Group of flowering plants

The inverted repeat-lacking clade (IRLC) is an informal monophyletic clade of the flowering plant subfamily Faboideae. Well-known members of this clade include chickpeas, broad or fava beans, vetch, lentils, peas, wisteria, alfalfa, clover, fenugreek, liquorice, and locoweeds. The name of this clade is informal and is not assumed to have any particular taxonomic rank like the names authorized by the ICBN or the ICPN. The clade is characterized by the loss of one of the two 25-kb inverted repeats in the plastid genome that are found in most land plants. It is consistently resolved in molecular phylogenies. The clade is predicted to have diverged from the other legume lineages 39.0±2.4 million years ago (in the Eocene). It includes several large, temperate genera such as Astragalus, Hedysarum, Medicago, Oxytropis, Swainsona, and Trifolium.

==Description==

This clade is composed of five traditional tribes (Cicereae, Fabeae, Galegeae, Hedysareae, and Trifolieae) and several genera that were traditionally placed in the tribe Millettieae: Afgekia, Callerya, Endosamara, Sarcodum, Wisteria, and possibly Antheroporum. The first five of these genera have been transferred to the tribe Wisterieae, so that as revised, the tribe Millettieae falls outside the IRLC clade.

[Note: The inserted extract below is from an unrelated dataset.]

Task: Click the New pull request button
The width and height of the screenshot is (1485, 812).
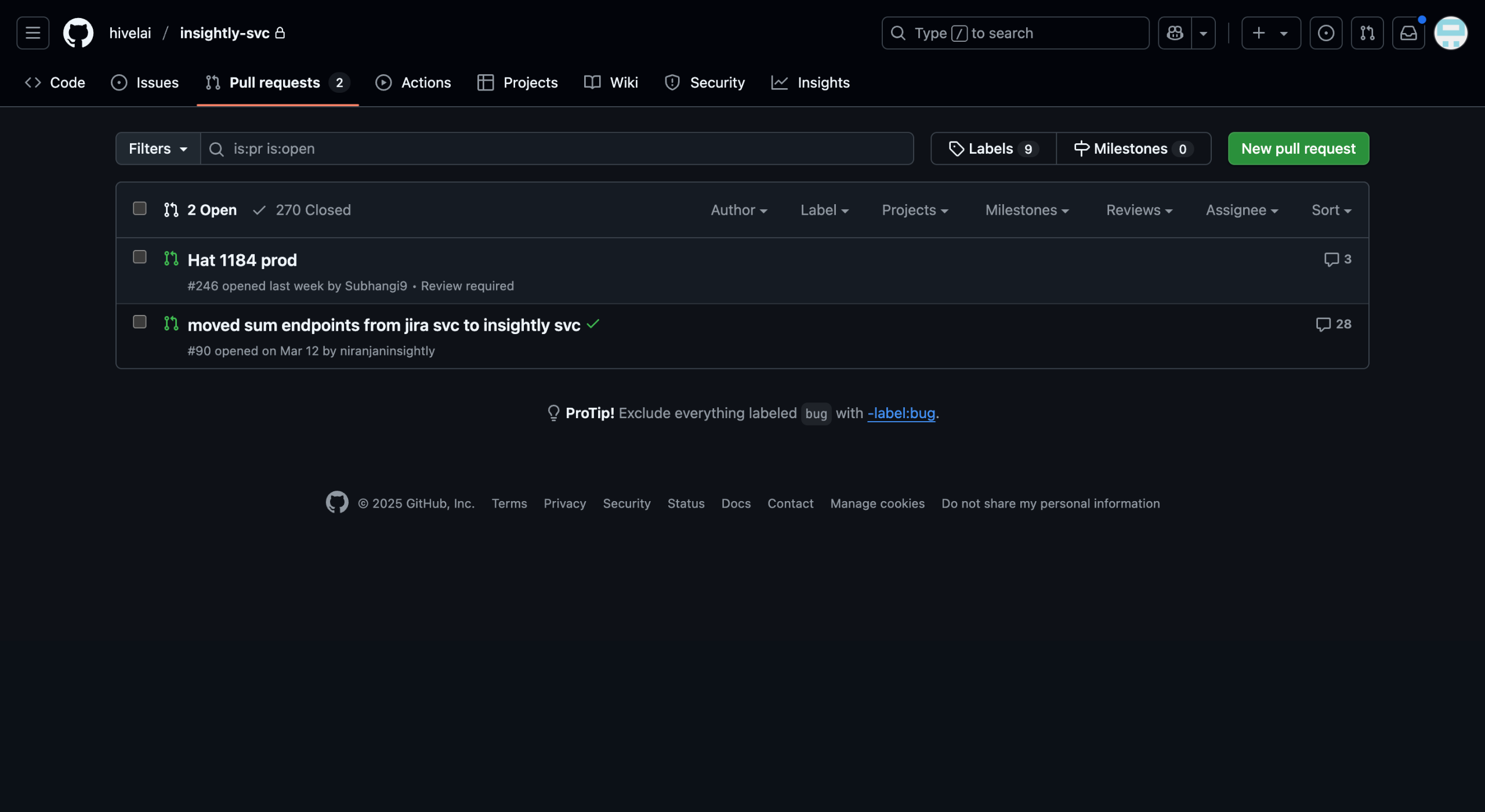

The clade is defined as:"The most inclusive crown clade exhibiting the structural mutation in the plastid genome (loss of one copy of the ~25-kb inverted repeat region) homologous with that found in Galega officinalis, Glycyrrhiza lepidota, and Vicia faba, where these taxa are extant species included in the crown clade defined by this name."

==Uses==
This clade includes edible plants such as garden peas, lentils, chickpeas, licorice, alfafa, among others.